··· DOCUMENT SECTION ···

Querying NetCDF Data via API: XArray and FastAPI for Analytical Speed

For decades, the standard workflow for distributing scientific raster data has been the bulk file download. A researcher or modeller wanting to work with climate reanalysis data, ocean temperature profiles, or atmospheric model outputs would navigate to a data portal, select a region and time range, wait for a server-side extraction job to complete, download a multi-gigabyte NetCDF file, and then load it locally to answer their question.

This workflow made sense when computation was centralised and networks were slow. It makes much less sense when cloud compute is cheap, network bandwidth is high, and the actual question being asked can often be answered by reading a few kilobytes from a file that is hundreds of gigabytes in total. The legacy download model forces users to fetch the entire haystack to find a single needle.

There is a better architecture: load the NetCDF into memory using XArray’s lazy evaluation model, expose a thin FastAPI layer on top, and let clients “sip” exactly the data they need rather than swallowing the whole file. This approach is already transforming how climate and environmental data is served, and it is well within reach of any Python developer familiar with the scientific stack.

··· SOURCE DATA ···

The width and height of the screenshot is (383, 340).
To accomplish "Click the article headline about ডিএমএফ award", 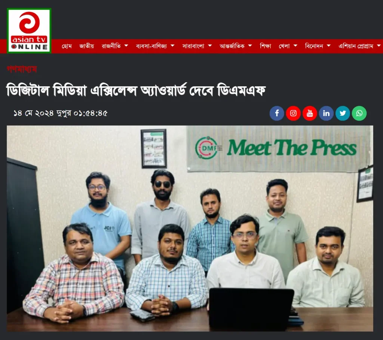I will pos(136,90).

···

## WRITTEN EXERCISE
Using the NetCDF API article, answer the following:
(a) What kind of file does the researcher download in the traditional workflow?
(b) What does the legacy download model force users to do, according to the haystack comparison?
(c) Whose lazy evaluation model is used to load the NetCDF into memory in the proposed architecture?

## TASK RESULT
(a) A multi-gigabyte NetCDF file.
(b) It forces users to fetch the entire haystack to find a single needle.
(c) XArray's.